_PROMPT A_
Please output the lines of the records, from the line with "This screenshot has height=326, width=650." to the line with "click(x=301, y=45)", as a numbered list, leaving out blank lines and the pictures.

_TEXT EXCERPT_
* start *

Tuesday, November 06, 2018

CAFC affirms Acceleration Bay cases: "Acceleration’s poor claim drafting will not be an excuse for it to infuse confusion into its claim scope."

The outcome:

Patent owner Acceleration Bay, LLC (“Acceleration”)
appeals the final written decisions of the Patent Trial and
Appeal Board holding unpatentable claims 1–9 of U.S.
Patent No. 6,829,634, claims 1–11 and 16–19 of U.S.
Patent No. 6,701,344, and claims 1–11 and 16–17 of U.S.
Patent No. 6,714,966. Activision Blizzard, Inc., Electronic
Arts Inc., Take-Two Interactive Software, Inc., 2k Sports,
Inc., and Rockstar Games, Inc. (collectively, “Blizzard”)
cross-appeal portions of the Board’s decisions holding
patentable claims 10–18 of the ’634 patent, as well as
substitute claims 19 of the ’966 patent, 21 of the ’344
patent, and 25 of the ’634 patent. Blizzard also crossappeals
the Board’s decisions holding that the Lin article
is not a printed publication under 35 U.S.C. § 102(a). For
the following reasons, we affirm.

Interesting language in the CAFC decision:

“A claim typically contains three parts: the preamble,
the transition, and the body.” 3 Chisum on Patents § 8.06
(2018). Acceleration’s poor claim drafting will not be an
excuse for it to infuse confusion into its claim scope. We
conclude that “game environment” and “information
delivery service” are part of the preamble of the claims.
We see no beneficial purpose to be served by failing to
include a transition word in a claim to clearly delineate
the claim’s preamble from the body, and we caution
patentees against doing so.

As to printed publication

Whether a reference qualifies as a printed publication
under § 102 is a legal conclusion based on underlying fact
findings.6 Jazz Pharm., Inc. v. Amneal Pharm., LLC, 895
F.3d 1347, 1356 (Fed. Cir. 2018); accord Cooper Cameron
Corp. v. Kvaerner Oilfield Prod., Inc., 291 F.3d 1317, 1321
(Fed. Cir. 2002). One such fact question is public accessibility,
which we review for substantial evidence. Jazz
Pharm., 895 F.3d at 1356. “Because there are many ways
in which a reference may be disseminated to the interested
public, ‘public accessibility’ has been called the touchstone
in determining whether a reference constitutes a
‘printed publication’ . . . .” Id. (quoting In re Hall, 781
F.2d 897, 898–99 (Fed. Cir. 1986)). A reference is considered
publicly accessible if it was “disseminated or otherwise
made available to the extent that persons interested
and ordinarily skilled in the subject matter or art, exercising
reasonable diligence, can locate it.” Id. at 1355–56
(citing In re Wyer, 665 F.2d 221, 226 (CCPA 1981)). As
petitioner, Blizzard had the burden to prove Lin is a
printed publication. See id. at 1356.
The Board found that Lin was not publicly accessible
before the critical date. See J.A. 10–22; J.A. 114–127; J.A.

* end *

_PROMPT B_
Name the companies that the Acceleration Bay post groups together as "Blizzard."

_DATASET ENTRIES_
* start *

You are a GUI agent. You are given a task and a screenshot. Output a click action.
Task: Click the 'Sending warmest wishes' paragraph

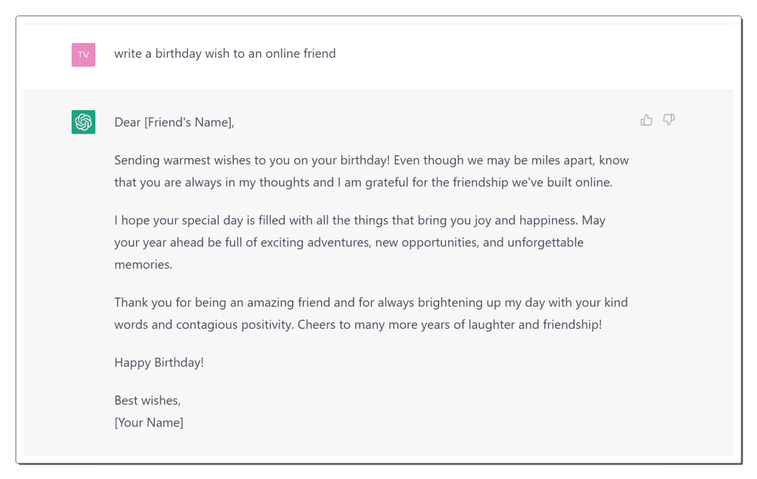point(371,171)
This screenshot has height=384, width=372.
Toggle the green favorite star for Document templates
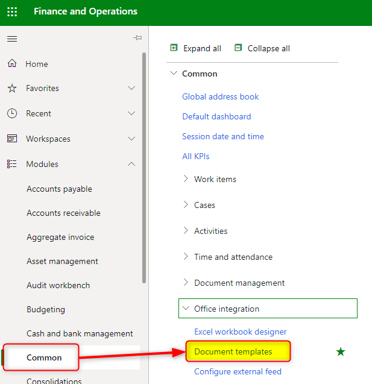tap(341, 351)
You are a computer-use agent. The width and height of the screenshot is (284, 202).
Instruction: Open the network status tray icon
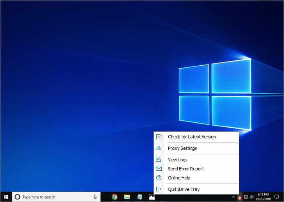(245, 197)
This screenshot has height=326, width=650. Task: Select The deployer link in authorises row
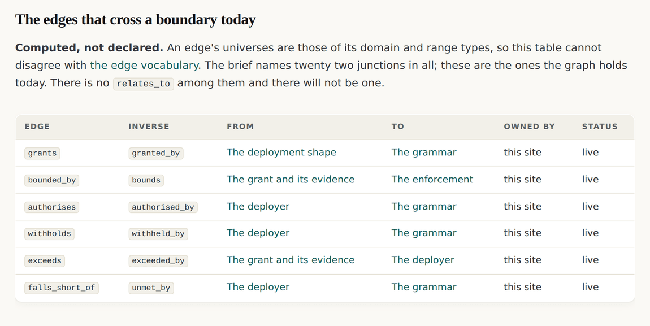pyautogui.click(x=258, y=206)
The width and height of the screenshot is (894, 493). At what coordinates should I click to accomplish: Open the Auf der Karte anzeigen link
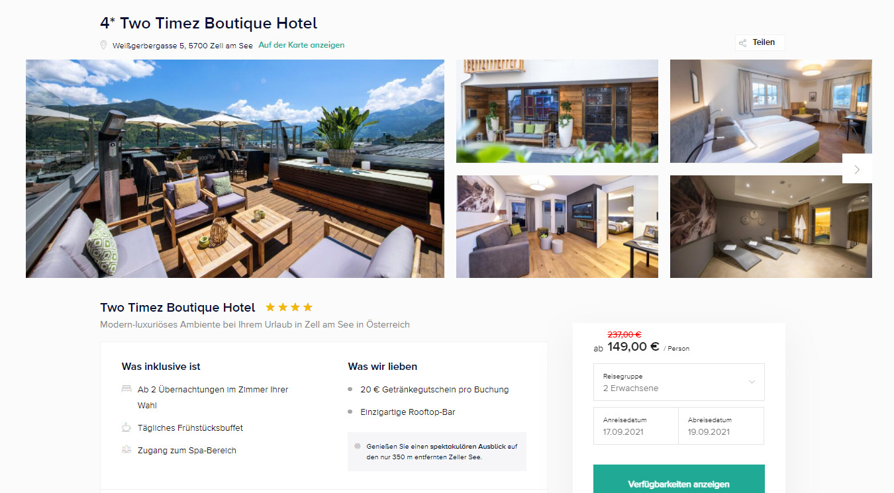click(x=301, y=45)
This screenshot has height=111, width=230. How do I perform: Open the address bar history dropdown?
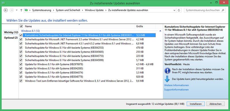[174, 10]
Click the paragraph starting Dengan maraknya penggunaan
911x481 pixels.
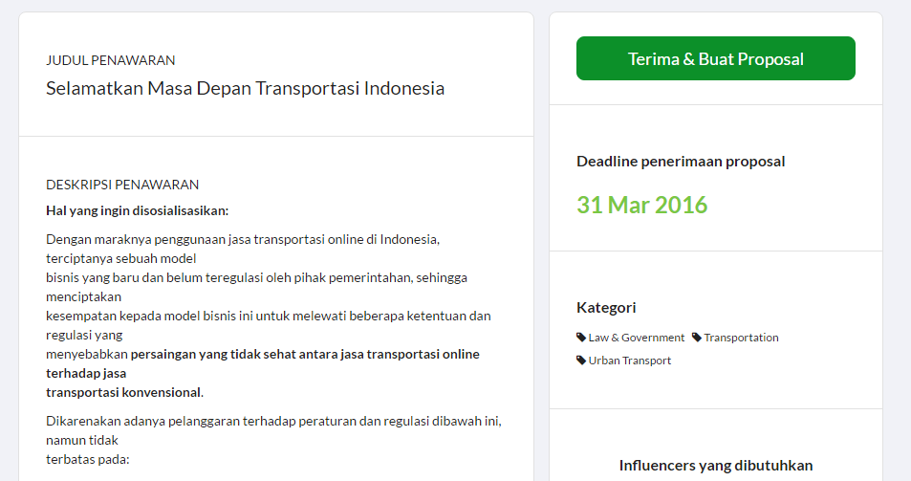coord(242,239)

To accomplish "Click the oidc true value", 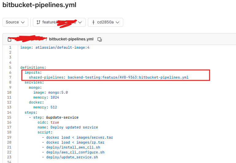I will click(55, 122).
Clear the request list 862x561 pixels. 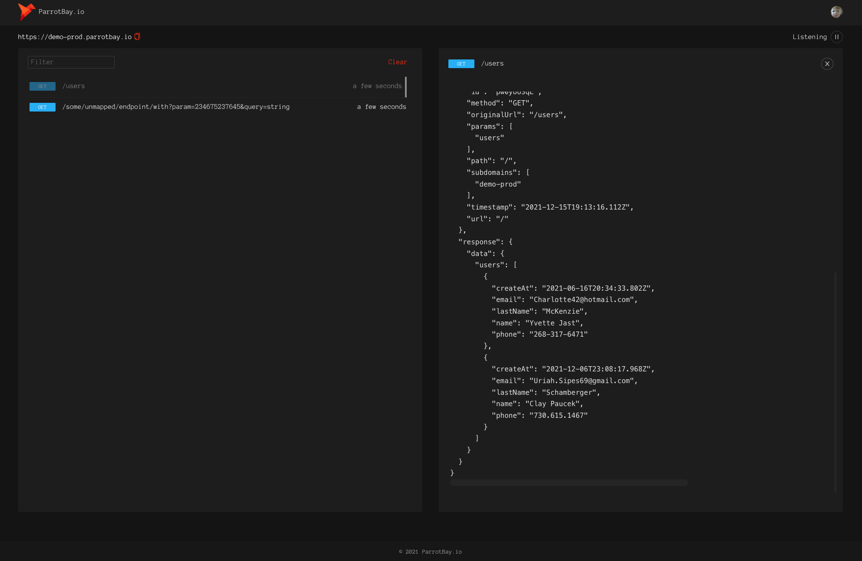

* end *

_CORRECT ANSWER A_
1. This screenshot has height=326, width=650. Task: Select The deployer link in authorises row
2. pyautogui.click(x=258, y=206)
3. The width and height of the screenshot is (894, 493). At what coordinates should I click to accomplish: Open the Auf der Karte anzeigen link
4. click(x=301, y=45)

_CORRECT ANSWER B_
Activision Blizzard, Inc.
Electronic Arts Inc.
Take-Two Interactive Software, Inc.
2k Sports, Inc.
Rockstar Games, Inc.